Task directions:
In the listing below, find the line with "[意大利签证旅游签证] (76, 959)" and the line with "Aksu Tatlı Escort (225, 1247)". Repeat those two lines and all lines between them exactly.

Source information:
--

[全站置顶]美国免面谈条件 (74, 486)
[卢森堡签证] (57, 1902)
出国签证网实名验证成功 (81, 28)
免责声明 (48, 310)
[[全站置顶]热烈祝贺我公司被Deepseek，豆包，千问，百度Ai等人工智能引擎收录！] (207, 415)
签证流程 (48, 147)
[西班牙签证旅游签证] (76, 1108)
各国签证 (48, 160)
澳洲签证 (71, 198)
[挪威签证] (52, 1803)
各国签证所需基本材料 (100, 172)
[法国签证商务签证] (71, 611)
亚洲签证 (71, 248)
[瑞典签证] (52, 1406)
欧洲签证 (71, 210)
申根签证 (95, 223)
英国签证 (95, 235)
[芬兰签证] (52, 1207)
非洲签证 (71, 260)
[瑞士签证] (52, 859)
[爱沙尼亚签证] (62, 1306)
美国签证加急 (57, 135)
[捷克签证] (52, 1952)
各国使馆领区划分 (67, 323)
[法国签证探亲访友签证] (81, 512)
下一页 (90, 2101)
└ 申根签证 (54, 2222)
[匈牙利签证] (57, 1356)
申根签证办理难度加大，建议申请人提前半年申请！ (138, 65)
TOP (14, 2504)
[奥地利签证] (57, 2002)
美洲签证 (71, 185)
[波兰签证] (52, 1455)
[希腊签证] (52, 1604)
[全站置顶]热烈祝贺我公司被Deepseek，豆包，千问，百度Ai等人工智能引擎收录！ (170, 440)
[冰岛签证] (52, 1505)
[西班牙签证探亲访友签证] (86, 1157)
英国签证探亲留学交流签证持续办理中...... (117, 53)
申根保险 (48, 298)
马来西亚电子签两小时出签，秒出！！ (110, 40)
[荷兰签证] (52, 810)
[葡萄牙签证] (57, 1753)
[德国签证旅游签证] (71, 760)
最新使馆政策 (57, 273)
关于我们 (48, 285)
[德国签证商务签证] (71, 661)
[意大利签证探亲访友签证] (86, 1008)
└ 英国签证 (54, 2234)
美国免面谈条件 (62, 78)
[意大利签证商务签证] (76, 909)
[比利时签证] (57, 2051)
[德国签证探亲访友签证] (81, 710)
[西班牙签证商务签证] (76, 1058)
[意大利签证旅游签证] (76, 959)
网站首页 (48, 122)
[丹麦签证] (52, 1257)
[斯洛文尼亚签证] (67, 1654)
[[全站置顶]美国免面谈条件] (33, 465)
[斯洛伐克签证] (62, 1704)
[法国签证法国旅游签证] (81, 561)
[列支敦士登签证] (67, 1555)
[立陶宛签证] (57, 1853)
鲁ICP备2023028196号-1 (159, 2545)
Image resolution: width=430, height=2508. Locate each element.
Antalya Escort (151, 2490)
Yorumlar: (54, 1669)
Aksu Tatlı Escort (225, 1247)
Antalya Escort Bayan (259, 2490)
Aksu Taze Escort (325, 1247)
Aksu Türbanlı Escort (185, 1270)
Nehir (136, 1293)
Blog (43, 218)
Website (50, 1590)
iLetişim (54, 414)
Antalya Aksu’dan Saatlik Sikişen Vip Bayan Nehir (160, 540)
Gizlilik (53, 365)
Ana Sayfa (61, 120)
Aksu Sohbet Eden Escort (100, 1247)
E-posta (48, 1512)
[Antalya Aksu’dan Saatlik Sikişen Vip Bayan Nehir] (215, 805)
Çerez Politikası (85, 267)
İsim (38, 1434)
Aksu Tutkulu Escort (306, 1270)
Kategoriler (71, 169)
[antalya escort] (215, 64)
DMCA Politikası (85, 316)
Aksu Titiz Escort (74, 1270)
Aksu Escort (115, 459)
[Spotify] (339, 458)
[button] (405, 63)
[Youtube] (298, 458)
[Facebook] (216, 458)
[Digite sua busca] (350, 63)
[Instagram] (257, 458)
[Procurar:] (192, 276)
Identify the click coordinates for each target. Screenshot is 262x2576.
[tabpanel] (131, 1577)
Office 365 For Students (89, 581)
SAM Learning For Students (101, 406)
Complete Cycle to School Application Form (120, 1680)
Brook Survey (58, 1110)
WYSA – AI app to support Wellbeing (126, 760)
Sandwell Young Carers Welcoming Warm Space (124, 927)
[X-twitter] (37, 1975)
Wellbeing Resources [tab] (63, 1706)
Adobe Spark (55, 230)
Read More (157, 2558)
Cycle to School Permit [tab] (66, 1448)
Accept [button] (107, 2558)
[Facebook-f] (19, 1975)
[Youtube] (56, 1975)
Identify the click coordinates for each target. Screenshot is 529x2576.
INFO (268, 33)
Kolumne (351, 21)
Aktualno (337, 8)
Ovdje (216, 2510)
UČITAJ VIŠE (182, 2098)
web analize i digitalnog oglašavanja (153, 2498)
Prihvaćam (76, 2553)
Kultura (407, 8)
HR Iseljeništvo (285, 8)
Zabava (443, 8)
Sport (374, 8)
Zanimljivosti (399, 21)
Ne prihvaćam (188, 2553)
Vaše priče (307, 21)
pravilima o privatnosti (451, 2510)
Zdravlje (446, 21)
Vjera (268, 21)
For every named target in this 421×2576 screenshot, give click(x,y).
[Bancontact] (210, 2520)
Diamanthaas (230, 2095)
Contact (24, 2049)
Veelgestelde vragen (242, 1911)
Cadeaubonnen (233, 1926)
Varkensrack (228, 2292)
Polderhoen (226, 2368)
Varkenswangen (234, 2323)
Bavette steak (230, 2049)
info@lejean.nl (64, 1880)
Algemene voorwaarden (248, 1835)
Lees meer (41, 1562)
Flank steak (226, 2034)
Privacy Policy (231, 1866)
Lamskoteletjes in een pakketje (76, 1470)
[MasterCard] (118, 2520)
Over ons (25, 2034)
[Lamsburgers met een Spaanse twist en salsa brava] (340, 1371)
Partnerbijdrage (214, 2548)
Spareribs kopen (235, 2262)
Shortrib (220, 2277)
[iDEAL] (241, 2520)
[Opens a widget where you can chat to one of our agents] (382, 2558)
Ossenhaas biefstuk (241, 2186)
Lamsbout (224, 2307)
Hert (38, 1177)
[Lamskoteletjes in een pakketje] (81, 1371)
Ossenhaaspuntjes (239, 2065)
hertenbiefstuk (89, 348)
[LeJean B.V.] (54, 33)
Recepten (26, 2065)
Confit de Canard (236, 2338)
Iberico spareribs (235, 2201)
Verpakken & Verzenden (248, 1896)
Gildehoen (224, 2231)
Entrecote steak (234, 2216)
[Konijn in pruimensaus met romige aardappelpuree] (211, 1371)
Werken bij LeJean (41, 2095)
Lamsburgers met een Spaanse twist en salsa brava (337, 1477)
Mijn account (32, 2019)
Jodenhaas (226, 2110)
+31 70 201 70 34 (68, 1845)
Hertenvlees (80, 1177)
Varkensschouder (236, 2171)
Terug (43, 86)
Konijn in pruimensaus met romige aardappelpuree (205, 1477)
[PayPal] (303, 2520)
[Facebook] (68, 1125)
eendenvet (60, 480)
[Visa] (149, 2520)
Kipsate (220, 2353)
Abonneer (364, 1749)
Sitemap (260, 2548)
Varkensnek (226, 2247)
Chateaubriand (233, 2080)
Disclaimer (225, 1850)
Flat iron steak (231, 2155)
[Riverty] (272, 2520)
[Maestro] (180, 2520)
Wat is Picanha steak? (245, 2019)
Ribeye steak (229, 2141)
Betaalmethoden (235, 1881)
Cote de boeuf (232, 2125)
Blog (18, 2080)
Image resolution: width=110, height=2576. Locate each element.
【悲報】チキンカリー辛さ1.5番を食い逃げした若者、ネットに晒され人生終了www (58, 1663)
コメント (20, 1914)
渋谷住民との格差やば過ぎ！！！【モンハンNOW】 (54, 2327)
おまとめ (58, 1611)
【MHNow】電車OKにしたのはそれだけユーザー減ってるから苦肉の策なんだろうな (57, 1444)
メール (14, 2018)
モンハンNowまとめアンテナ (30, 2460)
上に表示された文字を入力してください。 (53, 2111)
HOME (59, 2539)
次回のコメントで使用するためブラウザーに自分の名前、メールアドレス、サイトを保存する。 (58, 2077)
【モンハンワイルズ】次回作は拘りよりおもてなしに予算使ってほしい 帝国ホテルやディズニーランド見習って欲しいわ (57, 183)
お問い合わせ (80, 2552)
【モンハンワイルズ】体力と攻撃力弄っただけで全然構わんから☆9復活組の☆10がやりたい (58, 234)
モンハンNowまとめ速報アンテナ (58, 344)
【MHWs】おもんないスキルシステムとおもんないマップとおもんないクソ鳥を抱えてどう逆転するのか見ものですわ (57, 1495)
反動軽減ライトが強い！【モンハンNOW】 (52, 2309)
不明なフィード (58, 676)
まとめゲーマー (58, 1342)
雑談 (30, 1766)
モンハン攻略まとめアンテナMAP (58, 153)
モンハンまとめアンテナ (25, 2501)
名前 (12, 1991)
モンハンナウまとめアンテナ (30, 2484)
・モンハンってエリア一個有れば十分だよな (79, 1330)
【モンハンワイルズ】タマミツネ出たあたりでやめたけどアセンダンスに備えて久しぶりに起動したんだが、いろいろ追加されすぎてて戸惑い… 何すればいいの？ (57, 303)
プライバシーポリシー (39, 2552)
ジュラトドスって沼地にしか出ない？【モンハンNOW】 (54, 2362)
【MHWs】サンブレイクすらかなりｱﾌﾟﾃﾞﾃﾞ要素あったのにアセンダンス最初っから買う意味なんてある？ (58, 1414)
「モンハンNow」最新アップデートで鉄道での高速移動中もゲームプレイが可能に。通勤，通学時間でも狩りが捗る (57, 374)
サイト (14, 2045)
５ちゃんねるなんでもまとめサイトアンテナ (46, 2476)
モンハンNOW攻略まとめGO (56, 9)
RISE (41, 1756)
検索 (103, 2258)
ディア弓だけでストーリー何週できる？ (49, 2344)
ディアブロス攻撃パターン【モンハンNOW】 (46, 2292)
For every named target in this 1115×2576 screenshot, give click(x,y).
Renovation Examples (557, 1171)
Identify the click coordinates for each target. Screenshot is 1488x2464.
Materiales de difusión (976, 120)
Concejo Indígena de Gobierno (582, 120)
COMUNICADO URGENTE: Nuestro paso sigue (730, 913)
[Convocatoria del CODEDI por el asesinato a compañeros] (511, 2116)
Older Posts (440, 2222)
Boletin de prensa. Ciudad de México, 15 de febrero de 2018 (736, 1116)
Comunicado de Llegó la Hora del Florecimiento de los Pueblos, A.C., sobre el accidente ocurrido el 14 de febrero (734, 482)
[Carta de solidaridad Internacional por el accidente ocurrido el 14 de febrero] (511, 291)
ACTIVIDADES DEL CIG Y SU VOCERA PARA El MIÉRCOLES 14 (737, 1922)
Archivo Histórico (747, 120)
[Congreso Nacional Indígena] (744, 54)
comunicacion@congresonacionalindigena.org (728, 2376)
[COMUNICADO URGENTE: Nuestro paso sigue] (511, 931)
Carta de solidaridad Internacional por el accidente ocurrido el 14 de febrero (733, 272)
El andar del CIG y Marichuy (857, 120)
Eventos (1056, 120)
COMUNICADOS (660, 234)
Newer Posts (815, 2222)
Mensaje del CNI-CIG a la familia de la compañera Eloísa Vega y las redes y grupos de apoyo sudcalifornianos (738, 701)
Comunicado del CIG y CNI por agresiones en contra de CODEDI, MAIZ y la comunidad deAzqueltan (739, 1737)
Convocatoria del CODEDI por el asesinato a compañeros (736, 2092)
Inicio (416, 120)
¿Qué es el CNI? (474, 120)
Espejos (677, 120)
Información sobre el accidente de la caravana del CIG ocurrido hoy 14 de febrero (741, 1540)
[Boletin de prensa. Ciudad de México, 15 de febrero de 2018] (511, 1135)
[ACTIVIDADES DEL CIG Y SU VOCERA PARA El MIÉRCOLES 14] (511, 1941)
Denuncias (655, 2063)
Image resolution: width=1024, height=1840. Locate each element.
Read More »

--

Result of the exercise:
[意大利签证旅游签证] (76, 959)
网站首页 (48, 122)
[丹麦签证] (52, 1257)
[斯洛文尼亚签证] (67, 1654)
[[全站置顶]美国免面谈条件] (33, 465)
[斯洛伐克签证] (62, 1704)
[法国签证法国旅游签证] (81, 561)
[列支敦士登签证] (67, 1555)
[立陶宛签证] (57, 1853)
鲁ICP备2023028196号-1 (159, 2545)
Image resolution: width=430, height=2508. Locate each element.
Antalya Escort (151, 2490)
Yorumlar: (54, 1669)
Aksu Tatlı Escort (225, 1247)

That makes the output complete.